§ Source document
Juan Antonio Vázquez García (born 1 January 1952 in Bo, Aller, Asturias) is a Spanish economist, who between 2000 and 2008 served as rector of the University of Oviedo, where he was a professor.

Vázquez has also served as president of the Conference of Rectors of Spanish Universities between 2003 and 2007, as vice-rector of the Menéndez Pelayo International University between 1995 and 1999 and dean of the Faculty of Economic and Business Sciences of the University of Oviedo between 1986 and 1994, as well as an adviser to multiple universities and the regional government of Asturias between 2012 and 2015.

In 2019 he became the candidate of the political party Citizens to the presidency of the Principality of Asturias. That same year he won a seat in the regional parliament, but he later resigned due to discrepancies with the national leadership of the party.

== Personal life ==
Juan Vázquez was born on the rural parish of Bo, in the municipality of Aller (Asturias). His mother was teacher and his father worked at the mines. His family moved to Caborana because of his mother's job, where he spent his teenage years. He was a boarder at Sagrada Familia del Pilar school in Pola de Lena. After he finished his secondary studies, he moved to Madrid, where he studied Economics and Business Sciences in the Complutense University.

He is married to María José Zamora, a biology teacher, and they have a son, Juan José Vázquez, who is also an economist.

== Academic life ==
During his last year at university, a professor of his was proposed a teaching post at the University of Oviedo, and asked Vázquez to join him as his assistant. He did his doctorate in Oviedo, for which he obtained the Extraordinary doctorate Award. In 1986 he was elected as dean of the Faculty of Economic and Business Sciences. A post he left in 1994 to became, next year, vice-rector of the Menéndez Pelayo International University.

In the 2000, Vázquez was elected as rector of the University of Oviedo, a position he unsuccessfully tried to get a few years before. He won over the incumbent rector, chemist Julio Rodríguez. During the election Vázquez was seen as the 'progressive' candidate and as someone closer to the then PSOE-led government of Asturias. Rodríguez was believed to be more conservative and closer to the People's Party. Vázquez won in the second round, with 218 against Rodríguez's 169. Vázquez was Oviedo's rector until 2008.

During his time as rector he was elected twice as president of Conference of Rectors of Spanish Universities.

§ Your tasks
(1) Do these statements agree with the Vázquez biography? Answer yes or no for each, and quote the words that decide it.
(a) Vázquez studied Economics and Business Sciences at the University of Oviedo.
(b) Vázquez won the 2000 rector election in the second round.
(c) Vázquez's father was a teacher.
(2) Using the Vázquez biography, answer each question:
(a) In what year was Vázquez elected dean of the Faculty of Economic and Business Sciences?
(b) What subject does his wife teach?
(c) Which political party made him its candidate for the presidency of the Principality of Asturias in 2019?
(3) Carry on writing the Vázquez biography from where it stops.
The material that follows has no connection to the biography of Juan Antonio Vázquez García.

§ Supplied information
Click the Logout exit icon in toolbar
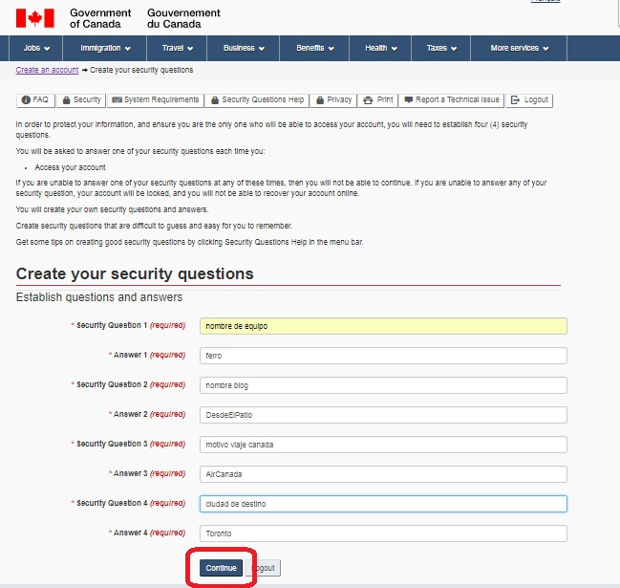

§ Task-by-task answers
(1)
(a) No: "he moved to Madrid, where he studied Economics and Business Sciences in the Complutense University."
(b) Yes: "Vázquez won in the second round, with 218 against Rodríguez's 169."
(c) No: "His mother was teacher and his father worked at the mines."

(2)
(a) 1986
(b) Biology
(c) Citizens

(3)
His interests are mainly related to Asturias' regional economy, about which he has published multiple books and papers. During his time as professor he has participated in several conferences and his articles have been published in various journals on economics. He also made a stay, as visiting professor, at the University of California in 1995.

He's also been the director of a journal about asturian economy, Revista Asturiana de Economía (lit. Asturian Magazine of Economy) and co-director of Historia de la economía asturiana (lit. History of the asturian economy).

== Political career ==
In November 2018 it was reported that the emerging party Citizens had talked with Juan Vázquez about the possibility of him leading the party in the coming regional or local elections in Asturias. A month later, it was reported that Citizens had offered him to be the candidate to the presidency of Asturias or to the mayoralty of Oviedo. After a meeting with Albert Rivera in December, Vázquez was announced as candidate to the presidency in early January 2019.

After the regional elections, he won a seat in the General Junta of the Principality of Asturias, however, he resigned a few days later after it was confirmed that he will not be allowed to negotiate with the winner of the elections, PSOE. At his resignation speech he said that the party he joined in 2018 had "changed" and that it was a centred party, something that in his opinion, it was no longer.

In 2021 he published a book, Romanticismo y desencanto en política (lit. Romanticism and disenchantment in politics), in which he recounts his short stint in politics.

Prior to all of that, in 2012, it was reported that then-president of Asturias, Javier Fernández, proposed him to join his cabinet, something he refused.